Create your own reusable visual transforms for AWS Glue Studio

AWS Glue Studio has recently added the possibility of adding custom transforms that you can use to build visual jobs to use them in combination with the AWS Glue Studio components provided out of the box. You can now define custom visual transform by simply dropping a JSON file and a Python script onto Amazon S3, which defines the component and the processing logic, respectively.

Custom visual transform lets you define, reuse, and share business-specific ETL logic among your teams. With this new feature, data engineers can write reusable transforms for the AWS Glue visual job editor. Reusable transforms increase consistency between teams and help keep jobs up-to-date by minimizing duplicate effort and code.

In this blog post, I will show you a fictional use case that requires the creation of two custom transforms to illustrate what you can accomplish with this new feature.
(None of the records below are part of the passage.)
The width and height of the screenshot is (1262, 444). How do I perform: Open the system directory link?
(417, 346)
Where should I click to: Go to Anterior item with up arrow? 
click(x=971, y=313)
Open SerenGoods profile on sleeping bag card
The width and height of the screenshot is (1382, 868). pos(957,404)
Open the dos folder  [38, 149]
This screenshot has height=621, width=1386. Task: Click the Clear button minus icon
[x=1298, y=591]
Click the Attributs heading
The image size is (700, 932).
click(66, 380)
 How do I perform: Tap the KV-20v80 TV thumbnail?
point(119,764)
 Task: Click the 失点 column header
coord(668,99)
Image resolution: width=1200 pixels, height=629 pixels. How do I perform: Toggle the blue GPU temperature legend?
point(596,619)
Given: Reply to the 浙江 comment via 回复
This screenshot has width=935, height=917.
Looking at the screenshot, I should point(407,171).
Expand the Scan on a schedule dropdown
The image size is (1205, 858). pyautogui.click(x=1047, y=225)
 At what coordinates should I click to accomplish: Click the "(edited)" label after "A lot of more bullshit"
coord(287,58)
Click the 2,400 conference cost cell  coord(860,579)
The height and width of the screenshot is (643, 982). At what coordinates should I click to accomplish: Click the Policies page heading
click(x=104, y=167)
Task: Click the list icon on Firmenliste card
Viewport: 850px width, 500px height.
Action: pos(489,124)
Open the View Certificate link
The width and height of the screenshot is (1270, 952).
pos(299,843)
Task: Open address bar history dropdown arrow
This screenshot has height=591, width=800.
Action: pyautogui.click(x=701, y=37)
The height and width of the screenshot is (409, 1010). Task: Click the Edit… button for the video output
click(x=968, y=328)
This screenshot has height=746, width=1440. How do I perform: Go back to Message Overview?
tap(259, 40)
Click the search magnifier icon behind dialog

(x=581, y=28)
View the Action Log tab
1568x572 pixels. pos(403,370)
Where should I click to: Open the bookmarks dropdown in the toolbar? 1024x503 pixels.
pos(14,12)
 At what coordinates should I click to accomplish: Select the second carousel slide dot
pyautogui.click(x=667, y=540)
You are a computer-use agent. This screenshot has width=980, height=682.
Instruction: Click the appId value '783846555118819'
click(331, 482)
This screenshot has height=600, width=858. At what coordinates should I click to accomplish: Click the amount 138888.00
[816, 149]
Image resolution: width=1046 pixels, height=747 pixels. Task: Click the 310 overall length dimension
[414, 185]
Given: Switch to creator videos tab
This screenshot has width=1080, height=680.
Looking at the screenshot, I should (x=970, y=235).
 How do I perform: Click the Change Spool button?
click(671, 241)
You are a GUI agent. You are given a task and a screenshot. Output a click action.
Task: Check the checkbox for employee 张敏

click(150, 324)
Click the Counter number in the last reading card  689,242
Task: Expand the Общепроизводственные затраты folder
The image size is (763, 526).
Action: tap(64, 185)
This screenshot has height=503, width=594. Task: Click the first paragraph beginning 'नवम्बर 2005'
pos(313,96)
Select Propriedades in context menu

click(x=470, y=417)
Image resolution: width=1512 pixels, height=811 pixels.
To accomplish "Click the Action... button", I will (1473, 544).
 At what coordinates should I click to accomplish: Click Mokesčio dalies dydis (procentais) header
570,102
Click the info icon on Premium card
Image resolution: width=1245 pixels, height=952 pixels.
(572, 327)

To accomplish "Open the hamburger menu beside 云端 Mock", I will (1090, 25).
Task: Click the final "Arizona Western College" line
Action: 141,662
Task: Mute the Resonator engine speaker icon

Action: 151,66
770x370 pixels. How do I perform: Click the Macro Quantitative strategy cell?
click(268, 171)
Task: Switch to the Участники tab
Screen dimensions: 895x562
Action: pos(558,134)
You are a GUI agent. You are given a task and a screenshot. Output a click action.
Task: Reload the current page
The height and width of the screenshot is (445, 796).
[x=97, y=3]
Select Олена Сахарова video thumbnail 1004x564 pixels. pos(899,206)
One component will generate synthetic data on the fly for testing purposes, and the other will prepare the data to store it partitioned.

Use case: Generate synthetic data on the fly

There are multiple reasons why you would want to have a component that generates synthetic data. Maybe the real data is heavily restricted or not yet available, or there is not enough quantity or variety at the moment to test performance. Or maybe using the real data imposes some cost or load to the real system, and we want to reduce its usage during development.

Using the new custom visual transforms framework, let’s create a component that builds synthetic data for fictional sales during a natural year.

Define the generator component

First, define the component by giving it a name, description, and parameters. In this case, use salesdata_generator for both the name and the function, with two parameters: how many rows to generate and for which year.

For the parameters, we define them both as int, and you can add a regex validation to make sure the parameters provided by the user are in the correct format.

There are further configuration options available; to learn more, refer to the AWS Glue User Guide.

This is how the component definition would look like. Save it as salesdata_generator.json. For convenience, we’ll match the name of the Python file, so it’s important to choose a name that doesn’t conflict with an existing Python module.
If the year is not specified, the script will default to last year.

{
  "name": "salesdata_generator",
  "displayName": "Synthetic Sales Data Generator",
  "description": "Generate synthetic order datasets for testing purposes.",
  "functionName": "salesdata_generator",
  "parameters": [
    {
      "name": "numSamples",
      "displayName": "Number of samples",
      "type": "int",
      "description": "Number of samples to generate"
    },
    {
      "name": "year",
      "displayName": "Year",
      "isOptional": true,
      "type": "int",
      "description": "Year for which generate data distributed randomly, by default last year",
      "validationRule": "^\\d{4}$",
      "validationMessage": "Please enter a valid year number"
    }
  ]
}

Implement the generator logic

Now, you need to create a Python script file with the implementation logic.
Save the following script as salesdata_generator.py. Notice the name is the same as the JSON, just with a different extension.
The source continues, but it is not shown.